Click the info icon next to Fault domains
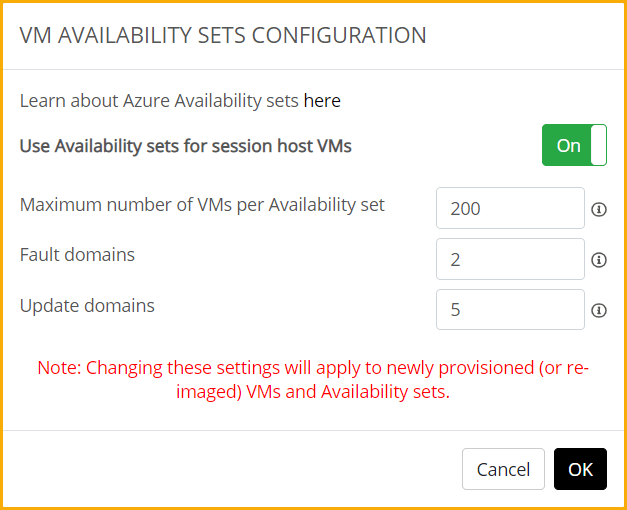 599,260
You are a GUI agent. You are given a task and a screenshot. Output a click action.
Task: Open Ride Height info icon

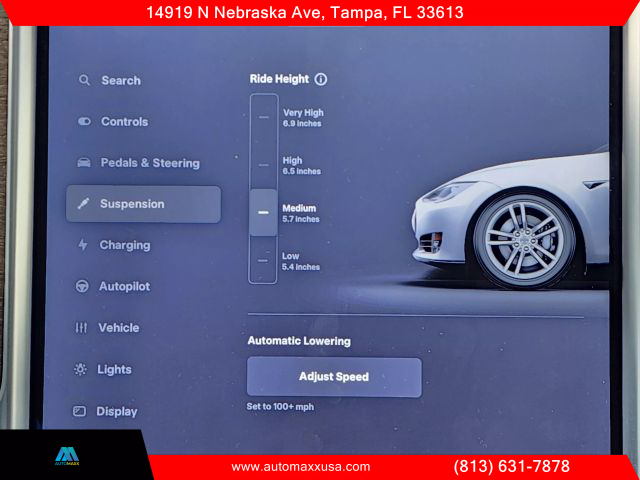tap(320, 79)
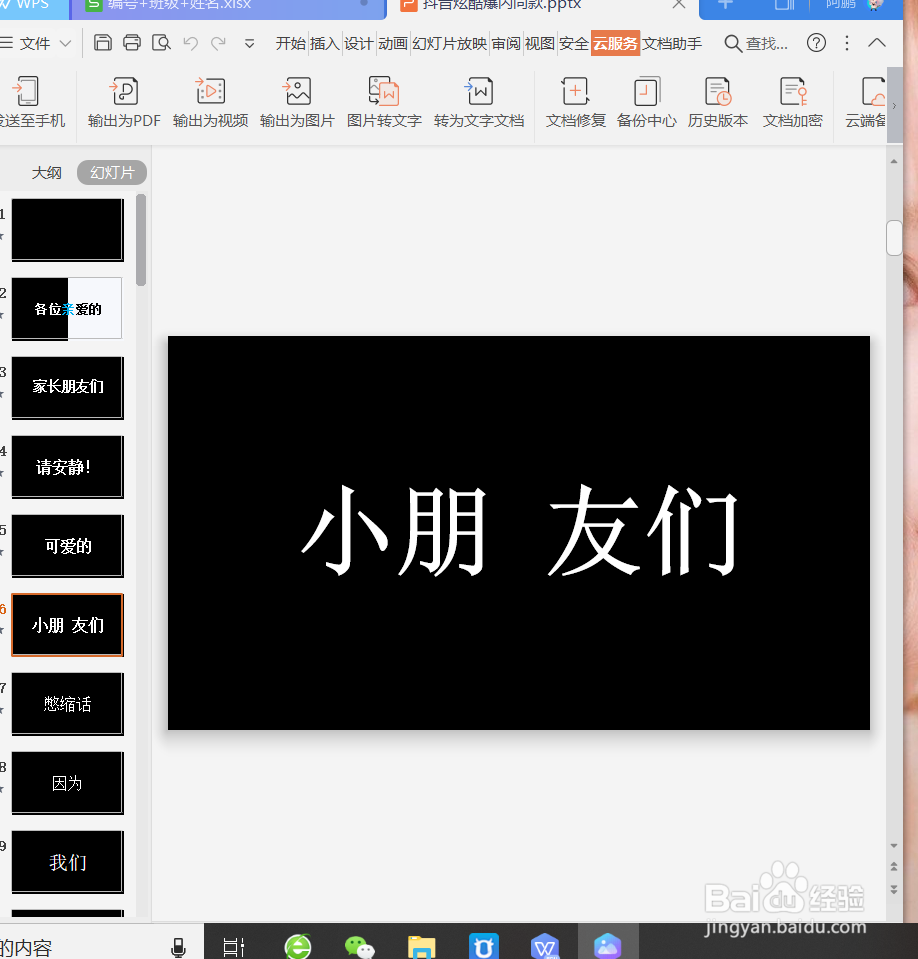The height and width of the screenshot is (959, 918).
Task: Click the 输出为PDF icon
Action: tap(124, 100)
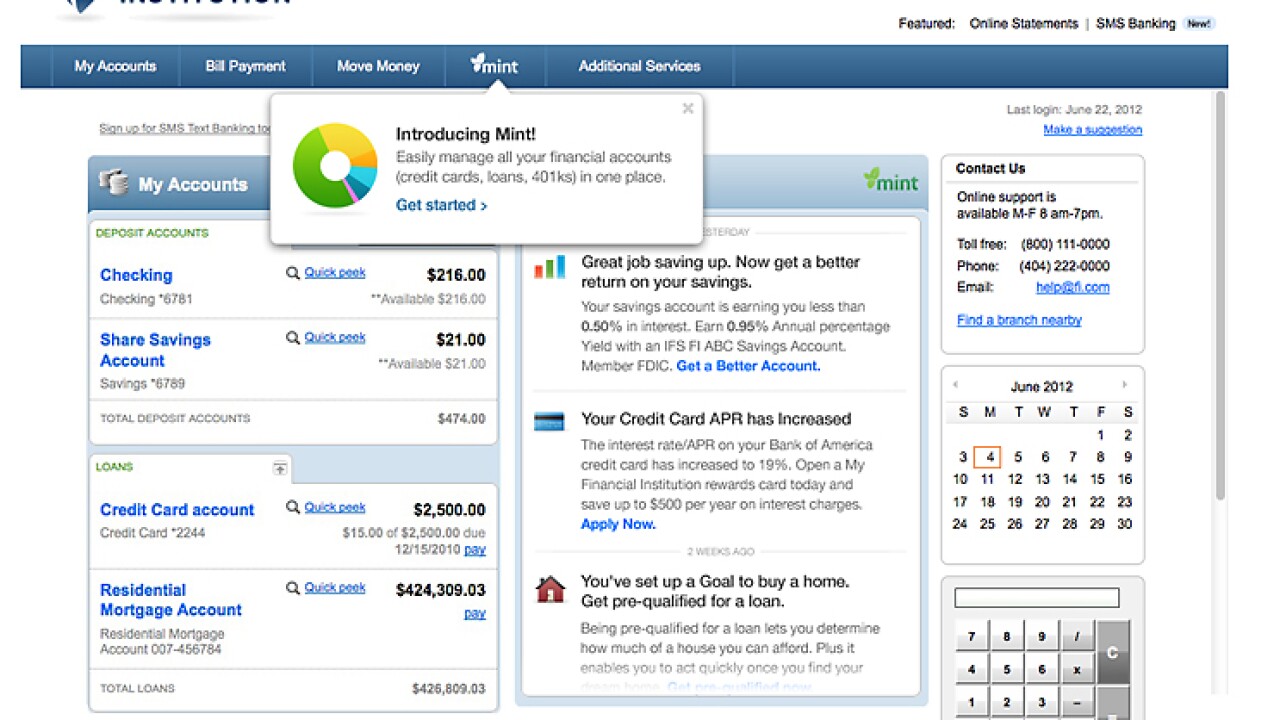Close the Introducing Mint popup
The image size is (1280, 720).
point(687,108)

--------------------------------

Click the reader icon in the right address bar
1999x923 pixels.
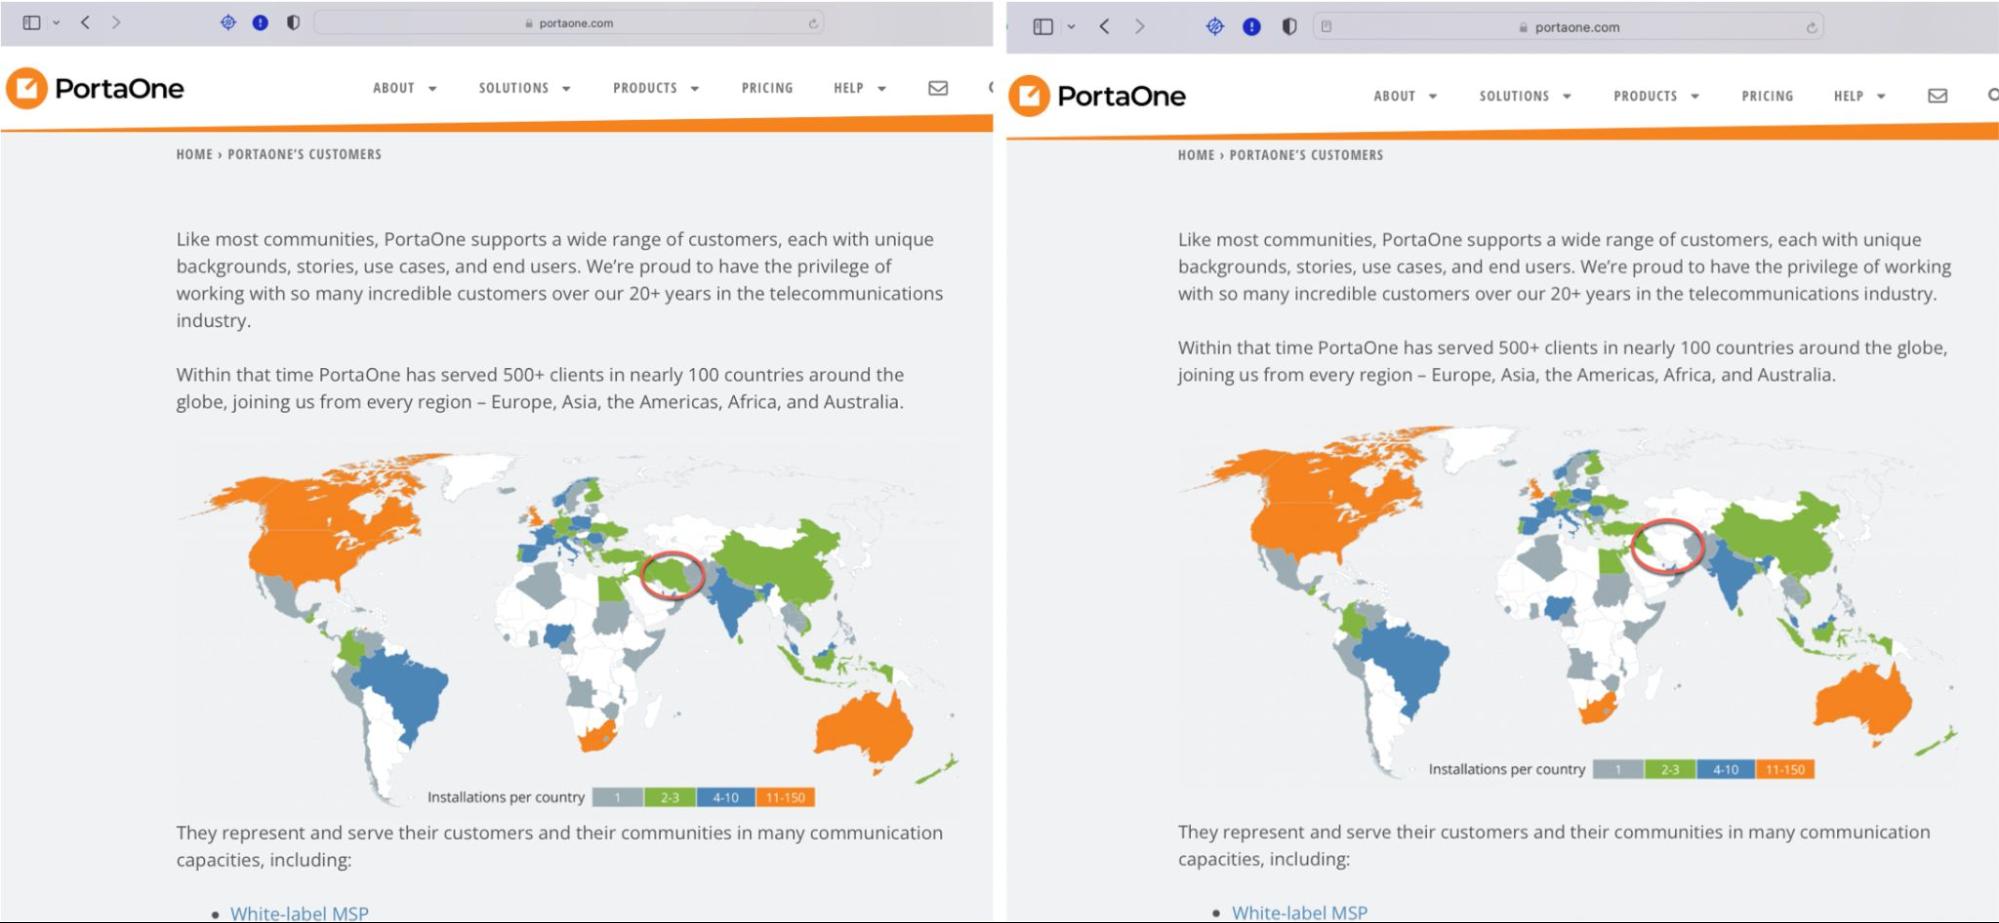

--------------------------------

> [What is being asked] From the data above, output only the lines between the line containing "Click the reader" and the line containing "1999x923 pixels.", inclusive, exactly as written.

> [Answer section]
Click the reader icon in the right address bar
1999x923 pixels.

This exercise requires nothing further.